The social resistance to their team is challenge enough, but they face practical difficulties as well. With no support — financial or otherwise — from the Sudan Football Association, The Challenge survives off donations from women's rights groups and finances the rest out of pocket. 

"We are named The Challenge, because keeping this team going without any funding from the official football association in Sudan is not easy," team captain Sara Edward told Al Jazeera.

They used to hold practices on a grass field but have since been relegated to the neighboring dirt patch because of disapproval from the facility's owners.

The team's players range in age from 14 to 29 years old, with some members having to fight harder than others for the right to play. "I have suffered the most in the team. My family doesn't understand my passion for football; they say it's not a sport for ladies," Sadiya Hassan, 27, told Al Jazeera. "This is my dream. I would do anything to be able to represent Sudan."

In 2006, women in parts of Sudan were required to wear hijabs and long skirts when they played sports. The Challenge's team members were some of the first women to defy the rule, according to the Sudan Tribune.

Being a Sudanese woman is not easy. The country's instability has not been kind to either gender, but women have endured a particularly difficult time.

"Women in Sudan have been subject to extremely high levels of violence from state and non-state actors," the Social Institutions and Gender Index writes. "Women also continue to shoulder the burden of the displacement and poverty associated with conflict, and in rural areas, less than a third of women have had access to any form of education."

However, defying entrenched inequality the way these women do is absolutely crucial in establishing gender parity.
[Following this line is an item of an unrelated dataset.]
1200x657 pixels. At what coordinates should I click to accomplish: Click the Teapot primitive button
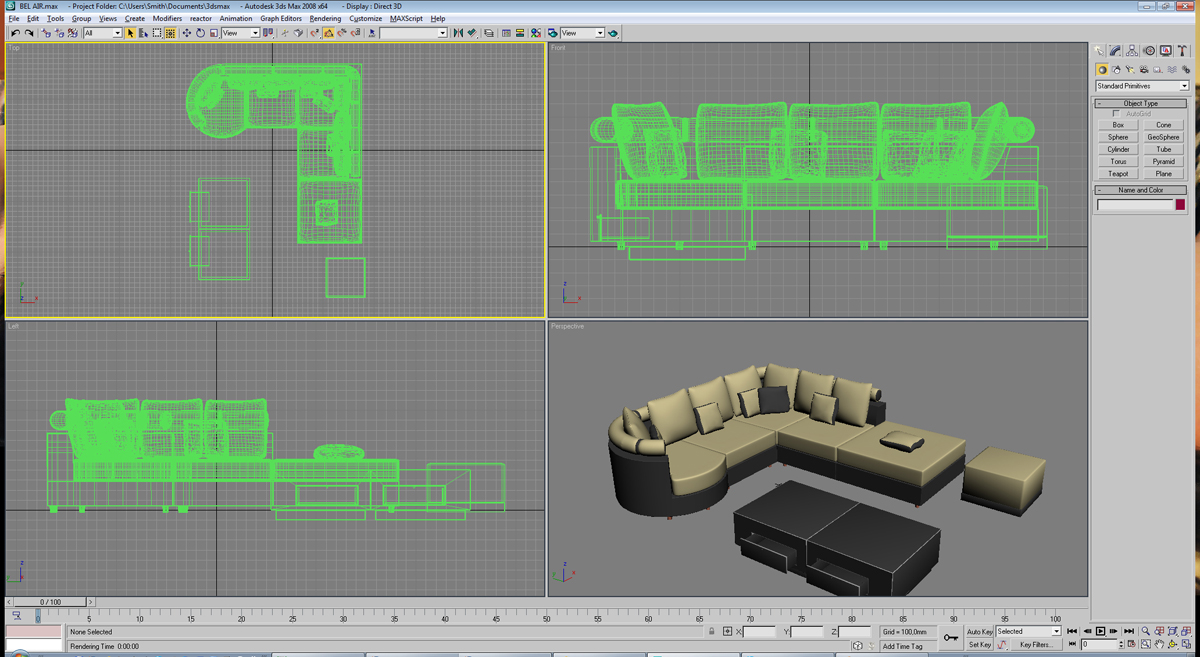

They not only play a sport largely dominated by men, but they've also competed against all-male teams, often surprising the men with their abilities.

Women like Edward and her teammates offer hope for a country that is in desperate need of female role models and for a region that does not often see women as strong and autonomous actors.

The power of sport. Increasingly, feminists and development economists are arguing sport is one of the best ways to empower girls and women in countries battling systemic gender inequality. The benefits of team sports are manifold, as team bonds create a support network that can help boost girls' self-perception.

"It gives you lots of excitement, it makes you feel happy, it gives you an opportunity to feel on top of the world when you're playing," Madhumita Das, a senior technical specialist at the International Center for Research on Women who specializes in female empowerment through sport, told Mic.

Das explained there is a growing body of evidence that shows team sports improve health and self-esteem of the women and girls who participate, making them more comfortable with their bodies. "In my view, it's not just an avenue to engage girls in gender equality, but sports itself is an empowering tool," Das said. "Even if you don't discuss anything about female empowerment, 50% of the job is done just by letting them play." 

"The visibility is crucial. Public space is considered a space for men and boys only, but women's sports pushes those boundaries," she said. "We talk about creating safe spaces for girls, but until you claim these spaces, you won't feel empowered."

Das has worked extensively with a migrant Muslim community living in Indian slums, giving girls the opportunity to play soccer. Initially, she said, girls would show up to the field in a niqab head covering and change into their sports garb there. After about six months, most of the girls began coming straight from home in their workout clothes, without a headscarf.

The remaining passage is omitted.